Yes, we've moved on from discussions of llamas to jackrabbits today. Yes, this is hilarious. But also mildly concerning because again, this is the high-level method a lot of our current models are going to need to train on to keep growing, if they're not already. And yes, this study was done for research purposes not using the actual data inputs the model makers are using, but it points to something that seems pretty fundamental with enough synthetic data going in...
“Synthetic data is amazing if we manage to make it work,” said Ilia Shumailov, lead author of the research. “But what we are saying is that our current synthetic data is probably erroneous in some ways. The most surprising thing is how quickly this stuff happens.”
The paper explores the tendency of AI models to collapse over time because of the inevitable accumulation and amplification of mistakes from successive generations of training.
The speed of the deterioration is related to the severity of shortcomings in the design of the model, the learning process and the quality of data used.
The early stages of collapse typically involve a “loss of variance”, which means majority subpopulations in the data become progressively over-represented at the expense of minority groups. In late-stage collapse, all parts of the data may descend into gibberish.
I'm reminded of The Architect speech in The Matrix: Reloaded where he talks about the creation of the "perfect" system only for it to collapse as the system rejected the unnatural perfection. But it's not just gibberish we need to worry about, it's arguably madness.
The researchers found the problems were often exacerbated by the use of synthetic data trained on information produced by previous generations. Almost all of the recursively trained language models they examined began to produce repeating phrases.
In the jackrabbit case, the first input text examined English church tower building during the 14th and 15th centuries. In generation one of training, the output offered information about basilicas in Rome and Buenos Aires. Generation five digressed into linguistic translation, while generation nine listed lagomorphs with varying tail colours.
Here, I'm reminded of Leonardo DiCaprio playing Howard Hughes in The Aviator, just standing there repeating "the way of the future" over and over and over again.
Another example is how an AI model trained on its own output mangles a data set of dog breed images, according to a companion piece in Nature by Emily Wenger of Duke University in the US.
Initially, common types such as golden retrievers would dominate while less common breeds such as Dalmatians disappeared. Finally, the images of golden retrievers themselves would become an anatomic mess, with body parts in the wrong place.
Now I'm reminded of some sort of badly failed cloning process we see so often portrayed as something slightly off devolving into well, a mess – Alien: Resurrection? The Rise of Skywalker? Alright, I'm stretching this gimmick too far. But here may be why this all actually matters:
“One key implication of model collapse is that there is a first-mover advantage in building generative AI models,” said Wenger. “The companies that sourced training data from the pre-AI internet might have models that better represent the real world.”
In other words, there's a risk that the players who are already established as the model makers are the only ones we're ever going to get. Because their models have subsequently flooded the internet with junk data breeding like jackrabbits.

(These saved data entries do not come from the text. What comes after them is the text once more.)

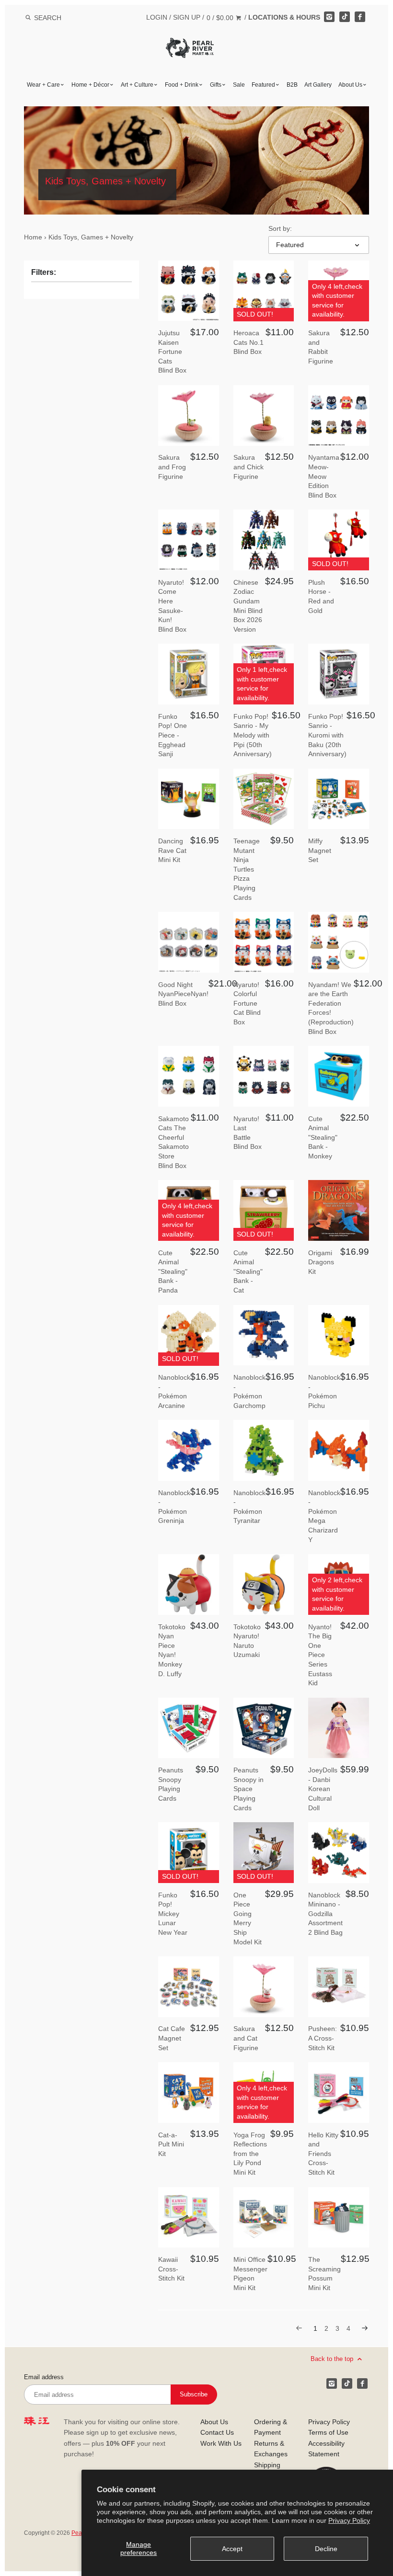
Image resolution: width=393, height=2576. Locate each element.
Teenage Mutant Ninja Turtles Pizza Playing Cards (246, 869)
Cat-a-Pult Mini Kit (171, 2144)
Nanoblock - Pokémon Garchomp (249, 1391)
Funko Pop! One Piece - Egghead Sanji (172, 735)
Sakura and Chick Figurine (248, 467)
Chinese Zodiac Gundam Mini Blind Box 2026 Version (248, 606)
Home (33, 237)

Again, I understand there's quite a bit of caution being used with this "synthetic data" for obvious reasons. At the same time, my mind wanders to the paleontologists seeing the lab at Jurassic Park for the first time and are told by Dr. Henry Wu that there's no need to fear the dinosaurs reproducing in the wild because all of the dinosaurs have been created as female. To quote Dr. Ian Malcolm perhaps in actual context for the first time on the internet, "Life, uh, finds a way."